**What you are asked to do**
Wherever a line in the records contains the word "Lawyer", return that line.

----------------

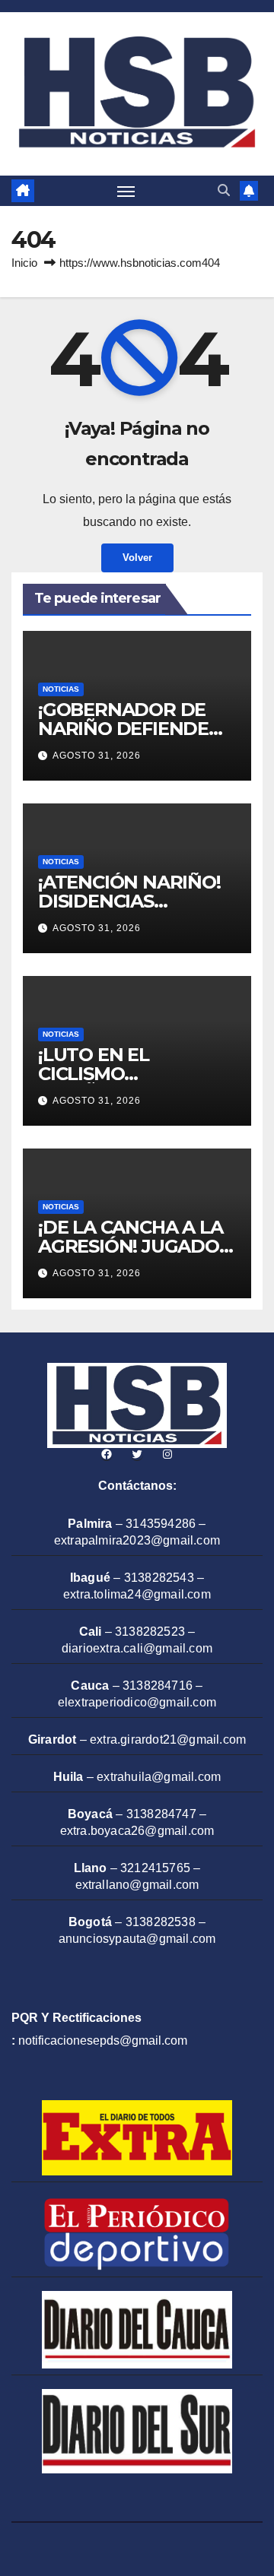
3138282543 (159, 1577)
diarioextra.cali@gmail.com (137, 1648)
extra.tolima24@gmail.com (137, 1594)
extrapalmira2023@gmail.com (137, 1540)
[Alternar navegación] (126, 190)
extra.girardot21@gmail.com (168, 1739)
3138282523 (150, 1631)
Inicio (24, 262)
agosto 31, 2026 (97, 755)
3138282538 (161, 1921)
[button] (224, 190)
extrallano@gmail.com (137, 1884)
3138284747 (161, 1814)
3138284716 (158, 1685)
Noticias (61, 689)
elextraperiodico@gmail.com (137, 1702)
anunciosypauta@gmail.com (137, 1938)
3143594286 (161, 1523)
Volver (137, 557)
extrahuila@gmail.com (159, 1776)
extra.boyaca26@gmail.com (137, 1830)
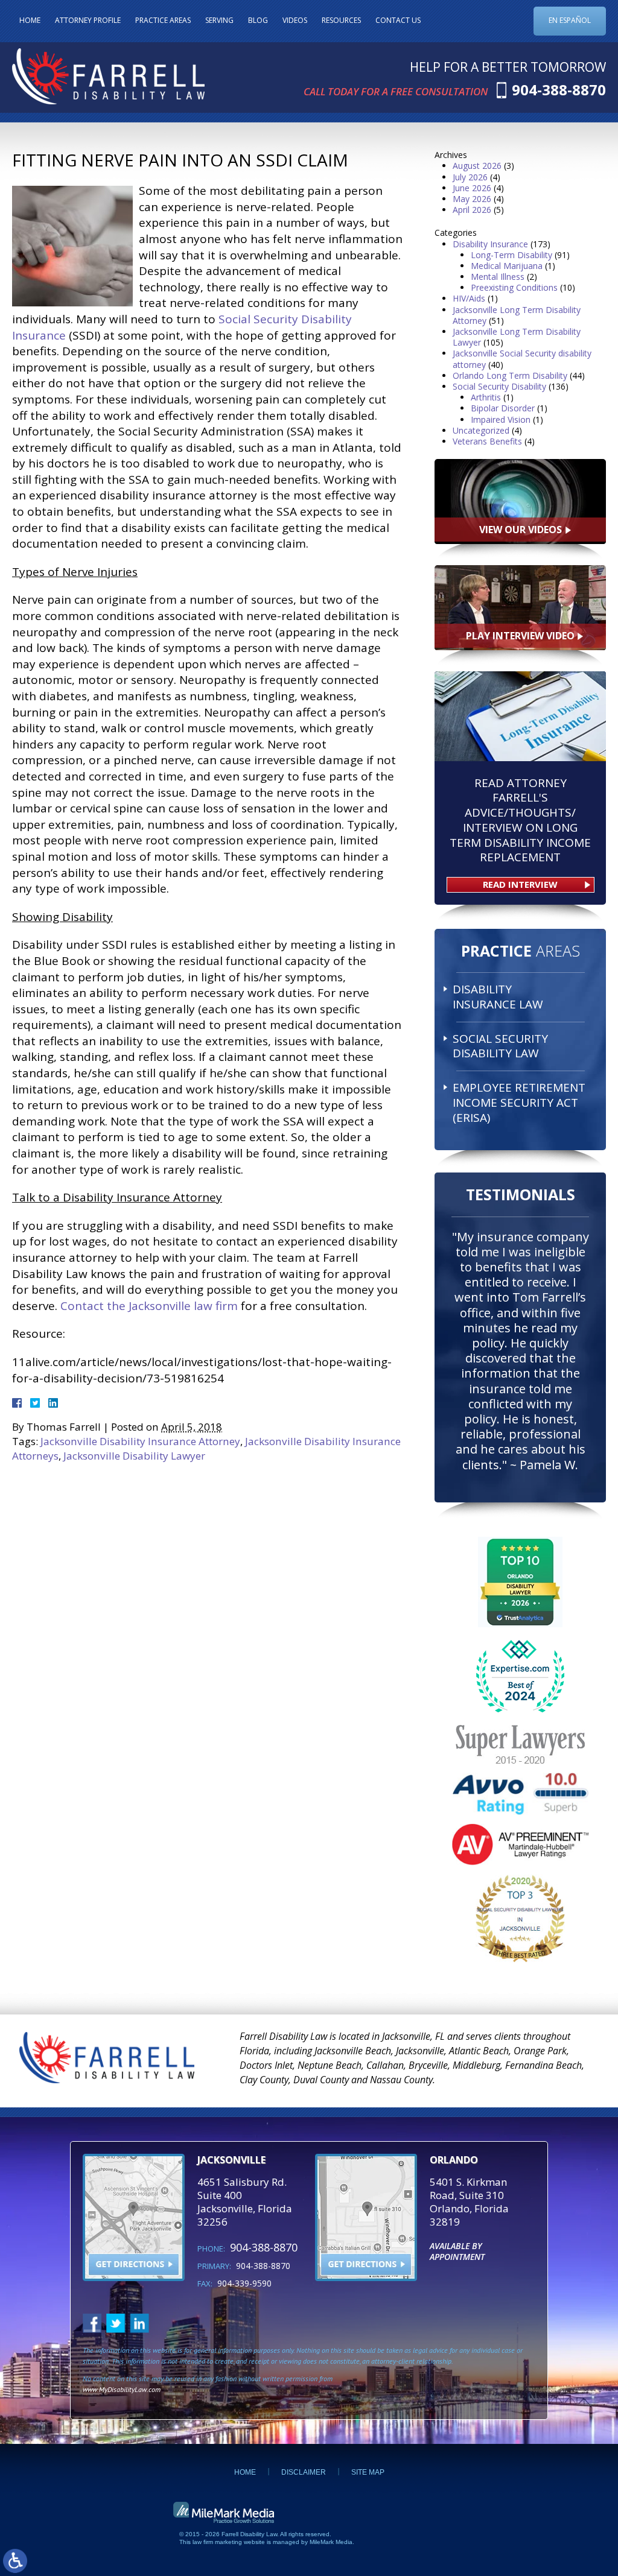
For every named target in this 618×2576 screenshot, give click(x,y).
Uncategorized (481, 430)
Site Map (367, 2472)
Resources (341, 20)
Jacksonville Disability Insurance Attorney (140, 1441)
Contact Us (398, 20)
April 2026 (472, 209)
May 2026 (472, 198)
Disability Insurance (490, 244)
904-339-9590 (244, 2283)
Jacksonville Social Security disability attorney (522, 358)
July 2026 (470, 177)
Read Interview (520, 884)
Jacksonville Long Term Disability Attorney (517, 315)
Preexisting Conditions (514, 287)
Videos (294, 20)
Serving (219, 20)
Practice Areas (163, 20)
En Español (570, 20)
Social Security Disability (499, 386)
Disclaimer (303, 2472)
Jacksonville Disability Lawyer (134, 1456)
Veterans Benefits (487, 441)
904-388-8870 (559, 89)
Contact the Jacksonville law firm (149, 1306)
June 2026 (472, 188)
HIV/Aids (469, 298)
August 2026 (477, 165)
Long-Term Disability (511, 255)
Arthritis (486, 397)
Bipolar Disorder (503, 408)
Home (29, 20)
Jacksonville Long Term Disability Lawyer (517, 337)
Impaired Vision (500, 419)
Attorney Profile (88, 20)
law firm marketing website (229, 2542)
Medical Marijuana (507, 265)
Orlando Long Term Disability (510, 375)
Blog (258, 20)
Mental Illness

----------------

**Answer space**
Jacksonville Disability Lawyer (134, 1456)
Jacksonville Long Term Disability Lawyer (517, 337)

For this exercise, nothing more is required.